* What is asked: Copy out the records below with every "Click" swapped for "Select" and nothing else changed. Leave the pictures out of your copy.

* Word and element location data:
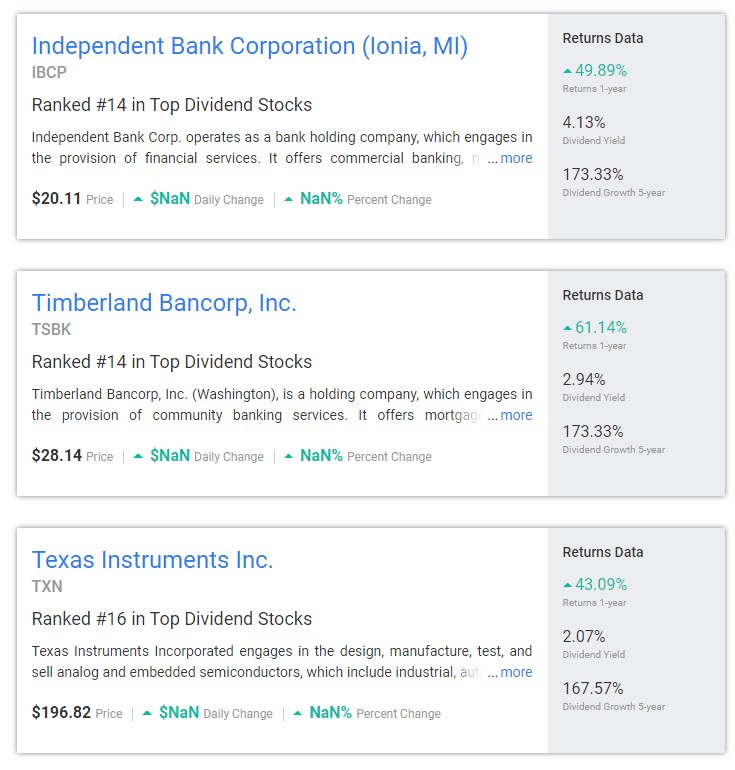Expand IBCP description with the more link
Image resolution: width=735 pixels, height=770 pixels.
tap(516, 158)
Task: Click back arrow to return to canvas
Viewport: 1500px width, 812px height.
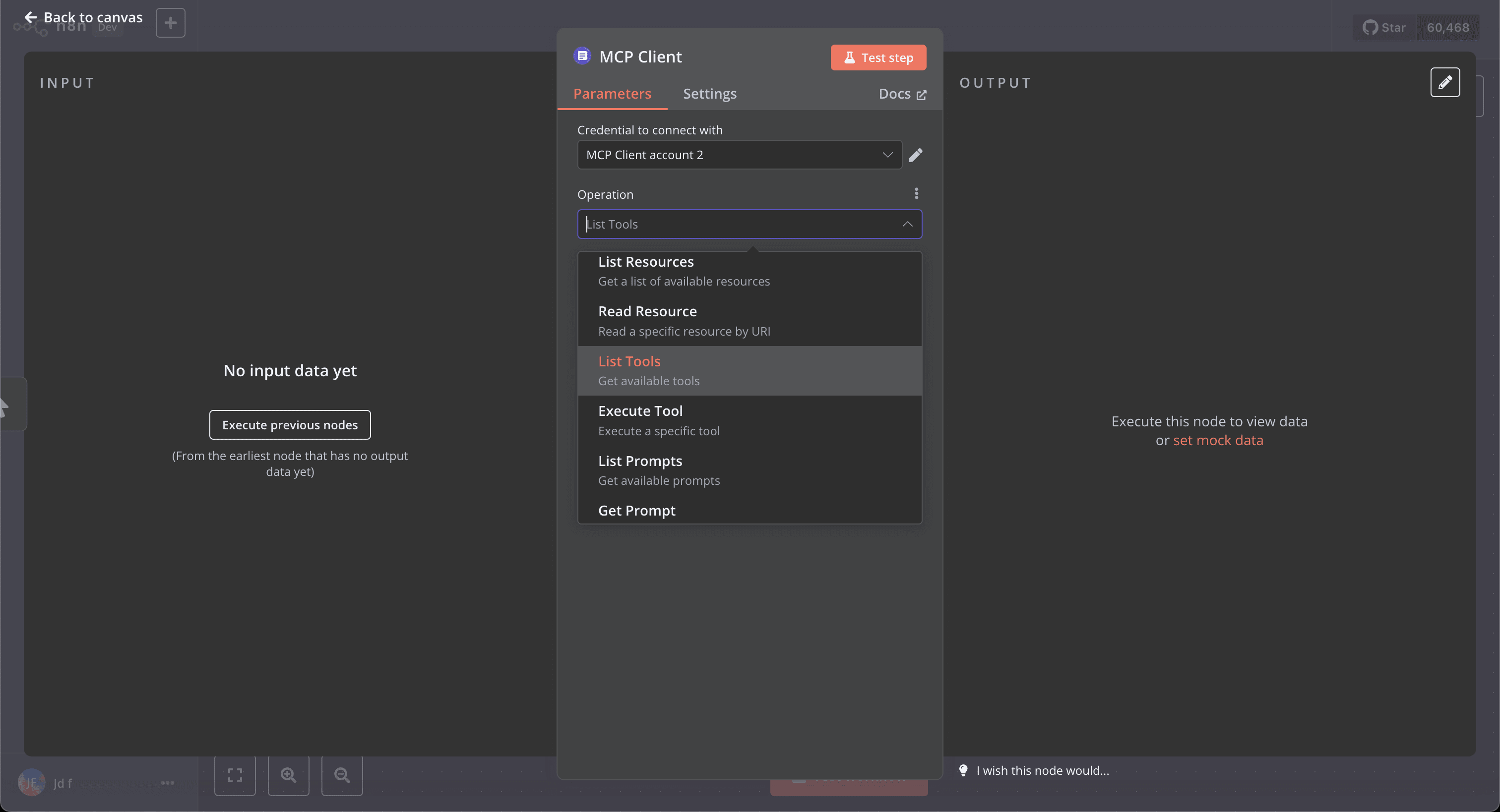Action: tap(30, 17)
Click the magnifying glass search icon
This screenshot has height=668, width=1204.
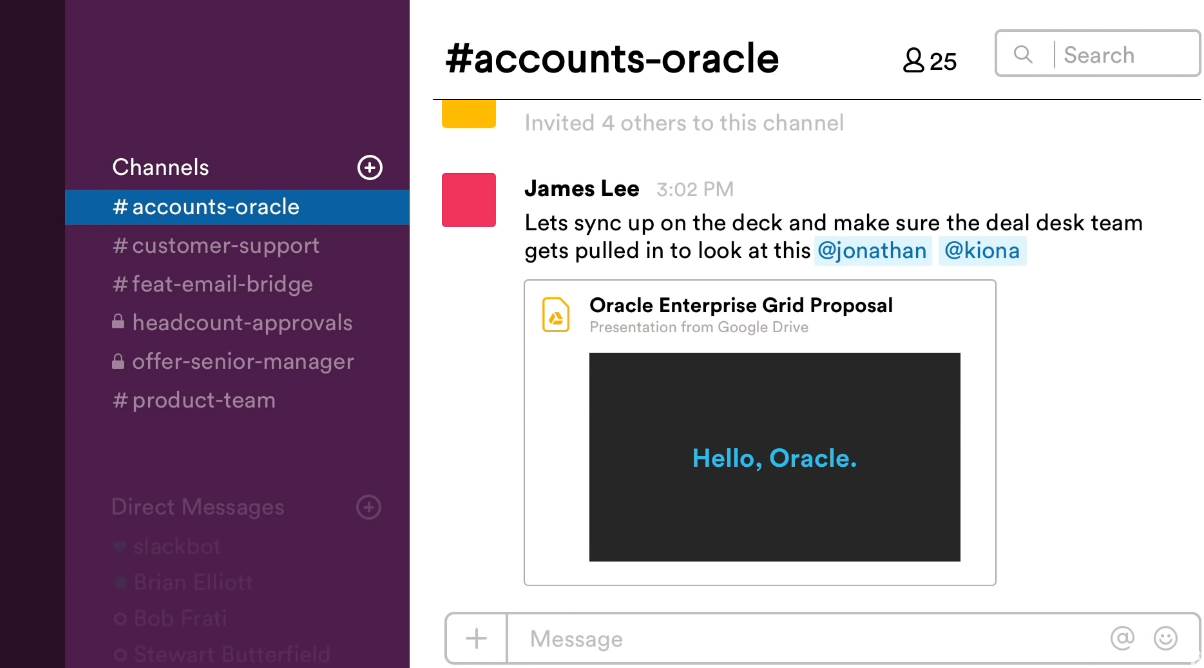1023,55
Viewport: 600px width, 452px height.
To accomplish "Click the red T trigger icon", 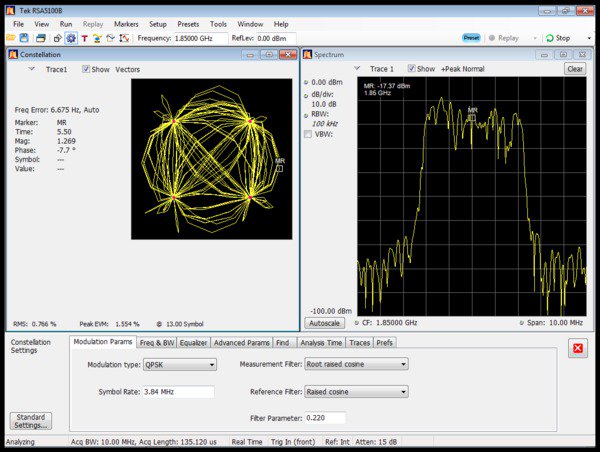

* Complete response:
Expand IBCP description with the more link
Image resolution: width=735 pixels, height=770 pixels.
tap(516, 158)
Task: Select back arrow to return to canvas
Viewport: 1500px width, 812px height.
Action: tap(30, 17)
Select the magnifying glass search icon
This screenshot has height=668, width=1204.
1023,55
Viewport: 600px width, 452px height.
To accomplish "Select the red T trigger icon", 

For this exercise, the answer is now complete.